Siguiendo en estas investigaciones se hizo venir también al soldado que hacía la centinela, y que había disparado el primer tiro sobre la Loca. Este insistió en que lo que él había visto era real y verdaderamente una mujer o un espectro de mujer. Desmintió todas las bromas de sus camaradas, asegurando que ellos eran los que habían hecho fuego sobre el burro, en una dirección muy distinta de la que llevaba la mujer que él había visto; y que si ésta se había escapado, era porque ellos habían corrido hacia otro lado al ver caer al burro creyendo que era gente; con lo cual lo habían dejado solo, y le habían también perturbado el rumbo que él quería tomar.
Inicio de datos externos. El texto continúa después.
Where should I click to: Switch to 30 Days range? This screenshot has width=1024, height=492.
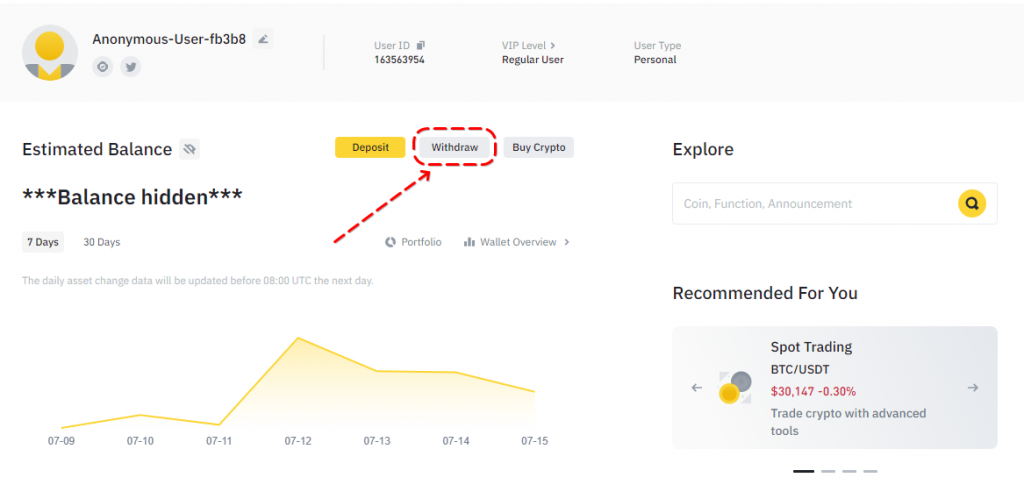pos(101,242)
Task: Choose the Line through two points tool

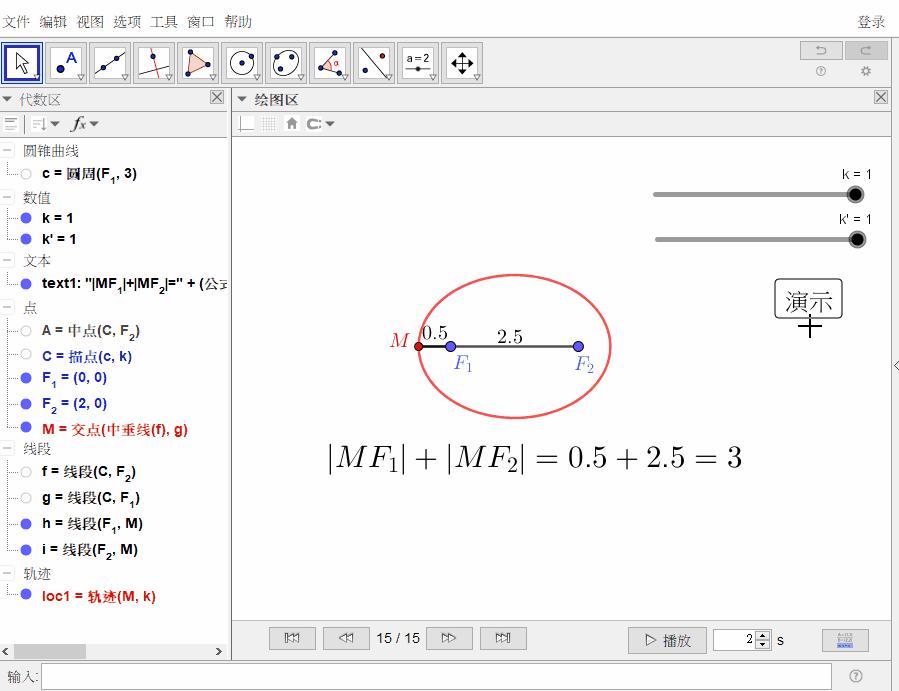Action: [110, 63]
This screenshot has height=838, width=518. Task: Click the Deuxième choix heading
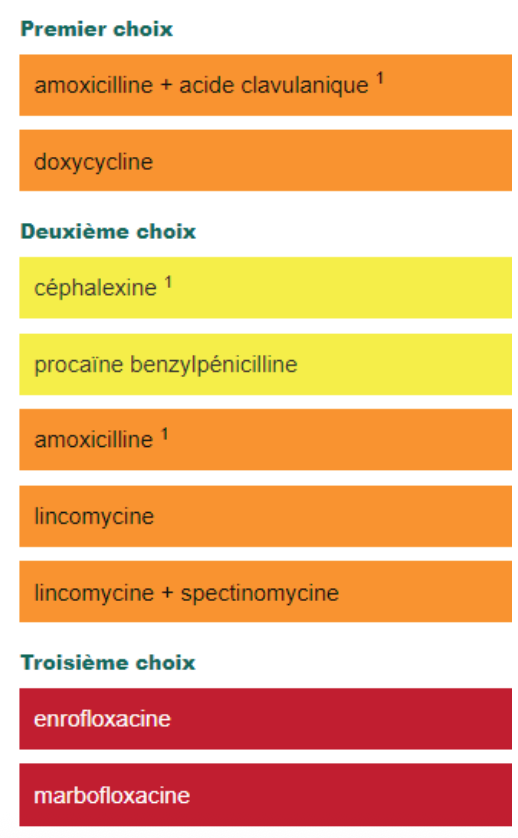[x=108, y=231]
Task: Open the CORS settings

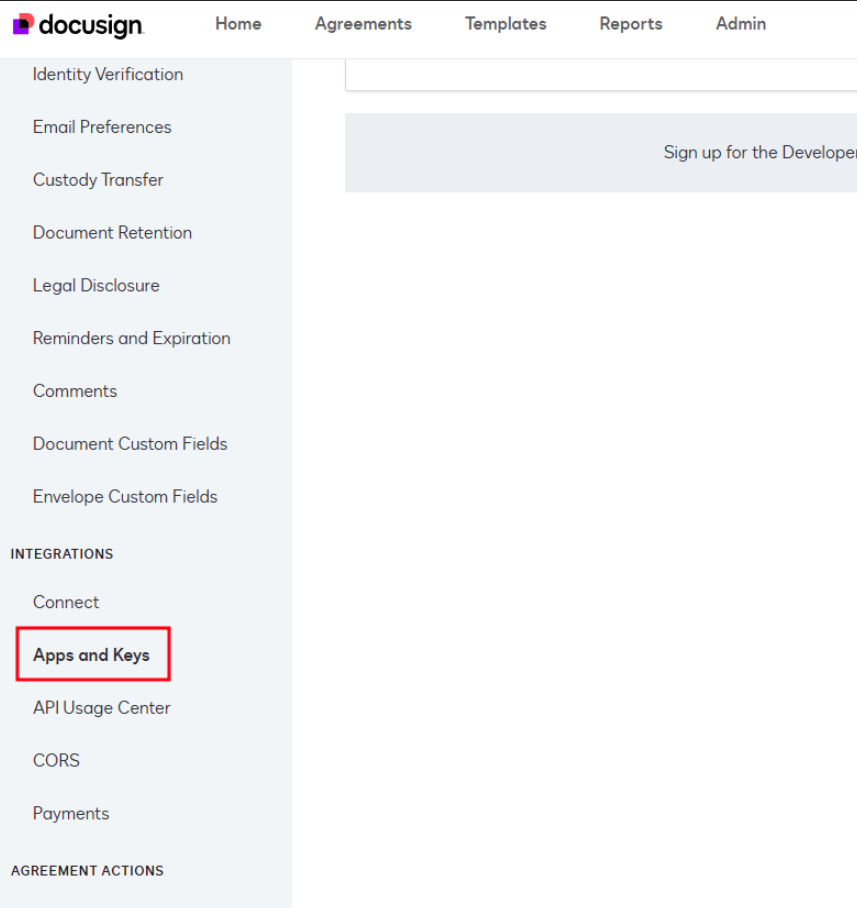Action: (56, 761)
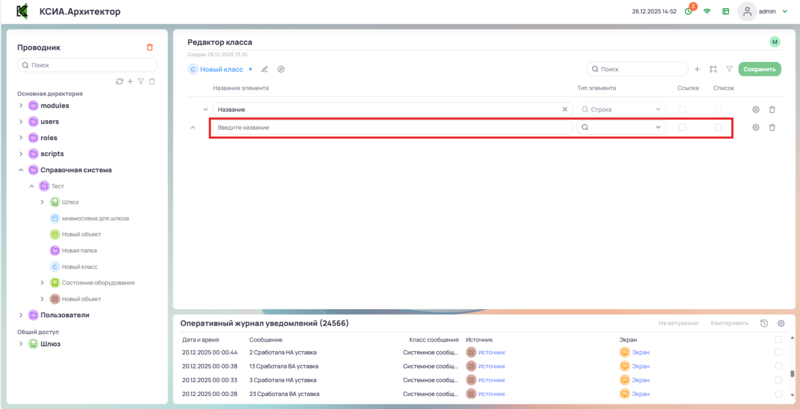800x409 pixels.
Task: Open notification journal settings gear
Action: [780, 323]
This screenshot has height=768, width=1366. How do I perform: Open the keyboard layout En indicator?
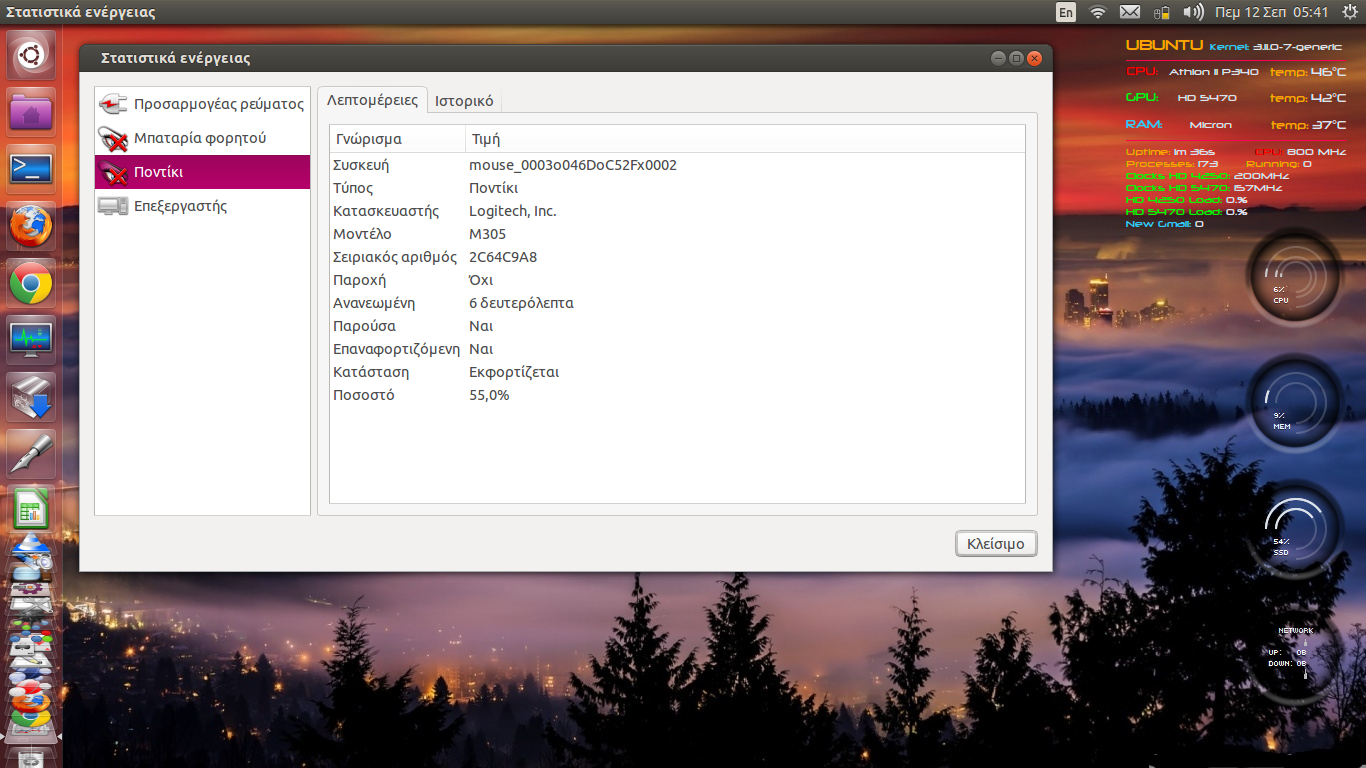(1066, 12)
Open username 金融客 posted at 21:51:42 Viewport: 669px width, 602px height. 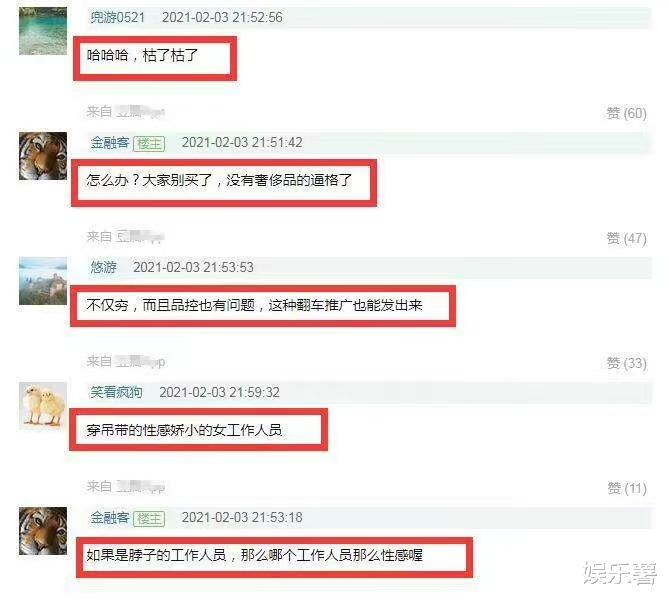tap(110, 143)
Pero que estaba cierto de que era una mujer, y de que no tenía duda que por aquellas casas existían cómplices que la habían ocultado.
Después de comparar todos estos datos, convinieron todos en que la mujer, los bomberos, los cómplices y el complot, eran cosas ciertas e inminentes; y decidiose mandar fijar y repartir por toda la capital un bando tremendo que decía así:
«Don Francisco Casimiro Marcó del Pont, presidente del reino de Chile y de las costas del Sud por un acto y gracia honorífica de Su Majestad nuestro amo y señor el señor don Fernando VII, rey de las Españas y de las Indias, de Jerusalén, y de otras partes, gran cruz de Calatrava, y comendador de la orden de San Fernando, secretario de la gran comendaduría de Santiago, y oficial condecorado con la gran cruz de Isabel la Católica, etc., etc. (Aquí una serie de titulajos más o menos bombásticos y ridículos). Por cuanto ya son insufribles los atentados y traiciones que los salteadores y los insurgentes favorecidos por los rebeldes y facinerosos que imperan al otro lado de la cordillera, y por cuanto hemos sido bien informados de que se han visto y conocido en esta capital del reino los espías y tránsfugas que de allá han venido a fraguar complots y revoluciones inicuas contra el gobierno paternal y divino de nuestro rey, amo y señor; entre cuyos facinerosos y espías figura como vaqueana y guía de primera clase una depravada mujer, sin ley ni rey, sin costumbres y sin hogar, que llaman Teresa, y que se hace la loca para mejor cubrir sus maldades, la perversidad de sus manejos, y escapar a las pesquisas y persecución de nuestra autoridad, he tenido a bien disponer:
»1.º Que sea castigada con la pena de muerte, sin forma ni procedimiento, toda persona, ya sea hombre o mujer, de cualquier edad, clase o situación, que habiendo visto, hablado, o encontrado a la dicha loca Teresa, o a alguno de sus cómplices y cooperantes, no se presente en el acto a declarar donde se hallan, donde se ocultan, donde estaban o fueran vistos.
»2.º Que si alguna persona, hombre o mujer, de cualquiera clase o entidad que la haya visto y conocido, no hubiere dado parte a las autoridades, sabiendo que esta maldita perdularia se había ausentado del reino, y residido en Mendoza, sea castigada la dicha persona con cien azotes, a lomo de burro, ejecutados por el verdugo por cuartas partes en cada uno de los ángulos de la plaza mayor; y que si fuere mujer se le destine además a barrer las calles por el término de un año; y si es hombre, a la compostura de caminos y de pantanos.